— C’est un dur métier ! fit Hélène. Aussi bien, reprit-elle en secouant la tête, je te verrais avec chagrin dans une profession qui te tiendrait, ta vie durant, sans cesse éloigné. Ne parlons donc ni de la mer, ni des colonies. Nous avons Paris, toute la France. Ce champ-là peut suffire à nos ambitions.
— Surtout aux miennes ! observa Marc d’un ton cavalier qui impatienta la jeune femme.
Elle lui jeta dans la figure, presque avec colère :
— Enfin, tu aimes bien quelque chose ?
— Oui, fit-il, rappelé à la soumission. J’aime à dessiner… j’aime à peindre…
Il montrait du doigt son carton. Hélène tendit une main, saisit l’esquisse, demeura un instant à l’examiner, puis, sans paraître y attacher beaucoup d’importance, la posa près d’elle, sur un meuble.
— Évidemment, tu as du goût ! fit-elle, radoucie. C’est ordonné, c’est rigoureux, c’est honnête en diable. Pauvres qualités pour un peintre ! Veux-tu savoir quel avenir je pressens pour toi si tu te consacres aux beaux-arts ? Celui d’un homme qui habitera, vers la cinquantaine, une maison encombrée de ses propres toiles et vieillira au milieu d’elles, obscur et jaloux, plein de l’amertume des ratés, n’ayant pu, de sa vie, en placer une seule !
— Et pourquoi donc ? demanda Marc, légèrement froissé. Pourquoi, si j’ai des aptitudes et qu’on les cultive, ne parviendrais-je pas comme un autre ?

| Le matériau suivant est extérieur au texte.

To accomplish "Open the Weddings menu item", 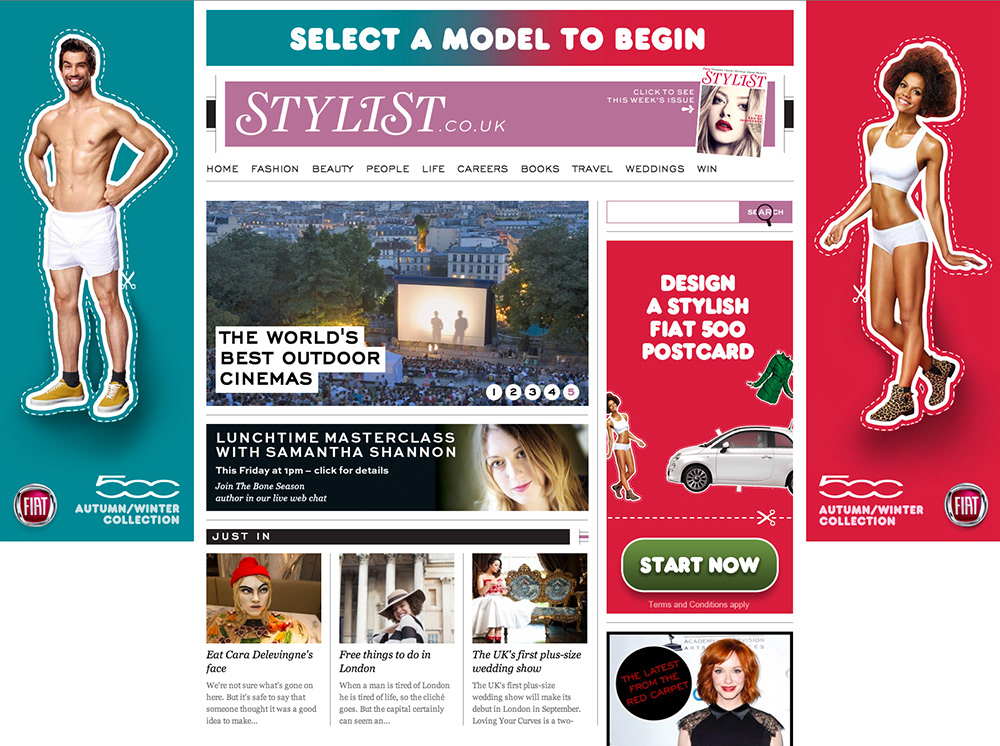I will tap(654, 169).
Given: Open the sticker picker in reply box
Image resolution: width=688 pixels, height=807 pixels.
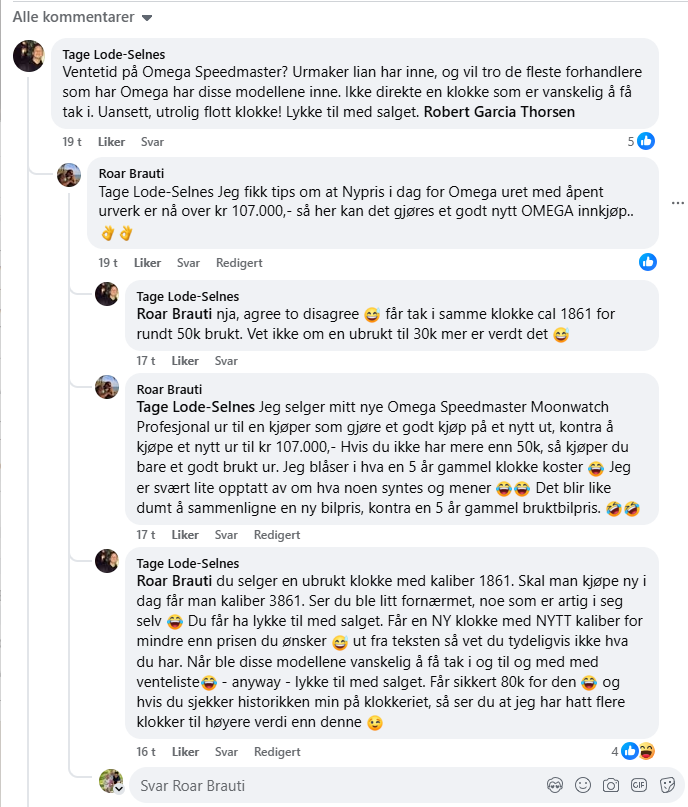Looking at the screenshot, I should pyautogui.click(x=664, y=785).
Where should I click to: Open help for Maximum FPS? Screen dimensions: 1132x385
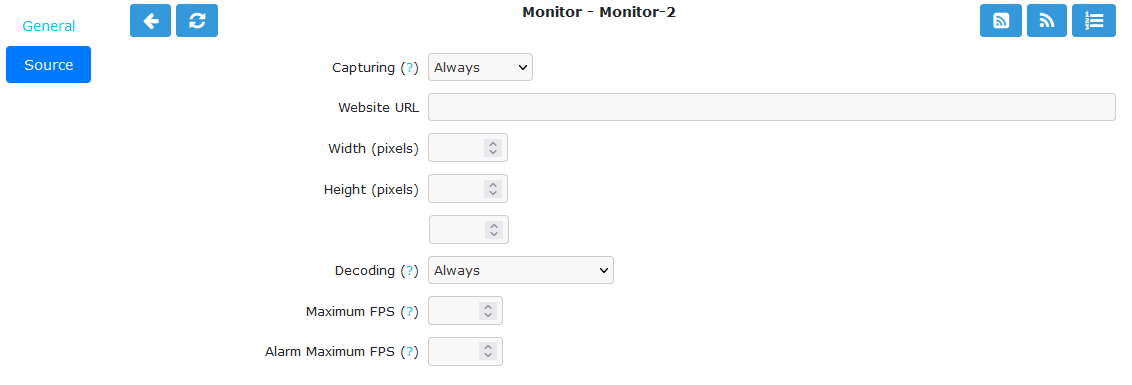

— Parce que, mon petit, il te manque le don ! En matière d’art, le savoir-faire est sans doute utile, mais le sentiment compte surtout. Comprends-tu ? fit Hélène avec bienveillance. Je veux parler de cette ivresse qui s’empare du cœur et qui donne à la main, docilement soumise, comme de merveilleuses impulsions. Tu me diras qu’il faut encore que l’objet s’y prête et que l’on brûle difficilement devant une potiche. Mais j’ai vu bien des fois de tes paysages. Ils sont sans accent, ils sont secs. On en retire cette impression que l’âme n’y est pas, que tu traces la nature sans la pénétrer. Or, à l’École, si ton talent se perfectionnait, tu n’apprendrais pas à sentir. Tu resterais modestement de ces bons élèves dont je t’ai dit que les plus riches empilaient des toiles sans aucun espoir d’en vendre une et dont les moins favorisés dessinent des bijoux. Mieux vaut ne pas se ménager de telles déceptions. C’est pourquoi je t’invite à faire un effort et à choisir, dans un domaine plus à ta portée, une occupation plus bourgeoise.
Marc avait écouté sans bouger un cil. Hormis sa bouche qu’infléchissait le mécontentement, rien ne semblait, dans sa personne, vouloir protester contre cette sévère diatribe.